■ Goal ■
Give the records as a Markdown table with the columns Row and Text, numbering each line in Row and putting the line itself in Text, and leave out blank lines. Begin at the line that contains "Click the gear" and stop after the line that contains "pyautogui.click(x=1197, y=30)".

■ Material for this task ■

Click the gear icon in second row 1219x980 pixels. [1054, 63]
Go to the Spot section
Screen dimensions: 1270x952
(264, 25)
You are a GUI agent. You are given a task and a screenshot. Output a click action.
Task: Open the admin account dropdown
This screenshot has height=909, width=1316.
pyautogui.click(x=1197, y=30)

* * *

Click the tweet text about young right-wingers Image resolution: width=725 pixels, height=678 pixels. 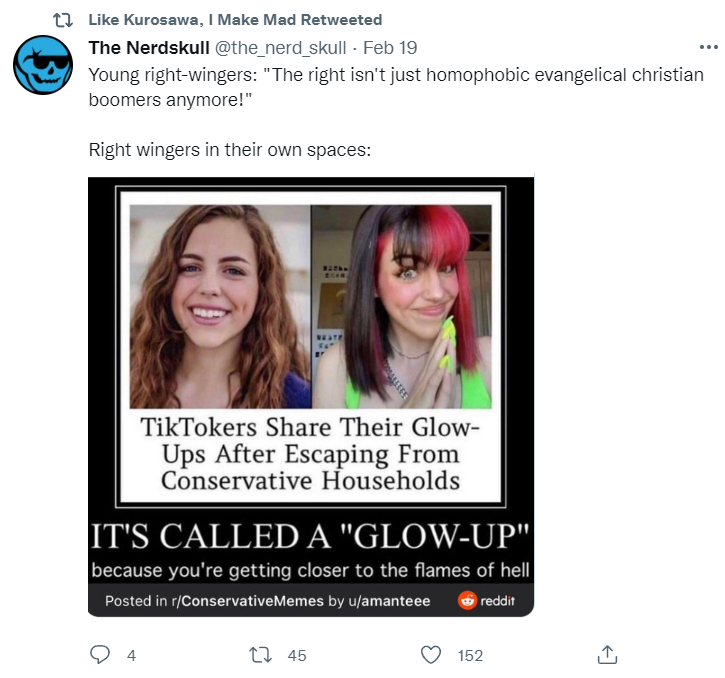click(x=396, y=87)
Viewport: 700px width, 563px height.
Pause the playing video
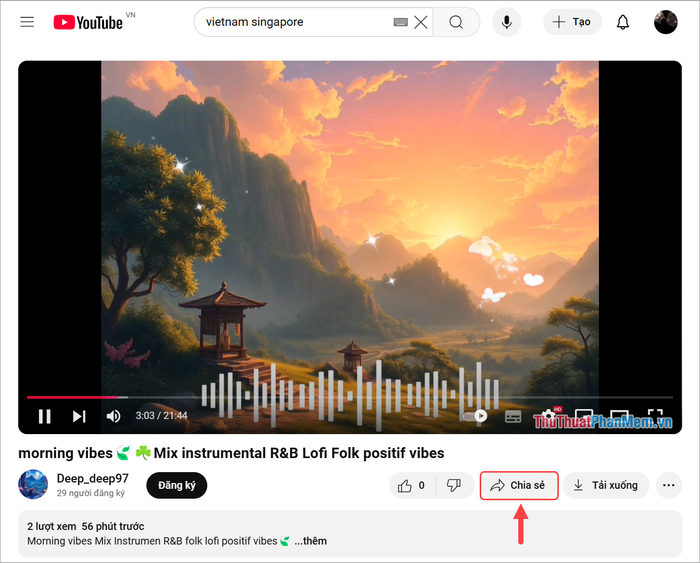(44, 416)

■ Answer below ■
| Row | Text |
|---|---|
| 1 | Click the gear icon in second row 1219x980 pixels. [1054, 63] |
| 2 | Go to the Spot section |
| 3 | Screen dimensions: 1270x952 |
| 4 | (264, 25) |
| 5 | You are a GUI agent. You are given a task and a screenshot. Output a click action. |
| 6 | Task: Open the admin account dropdown |
| 7 | This screenshot has height=909, width=1316. |
| 8 | pyautogui.click(x=1197, y=30) |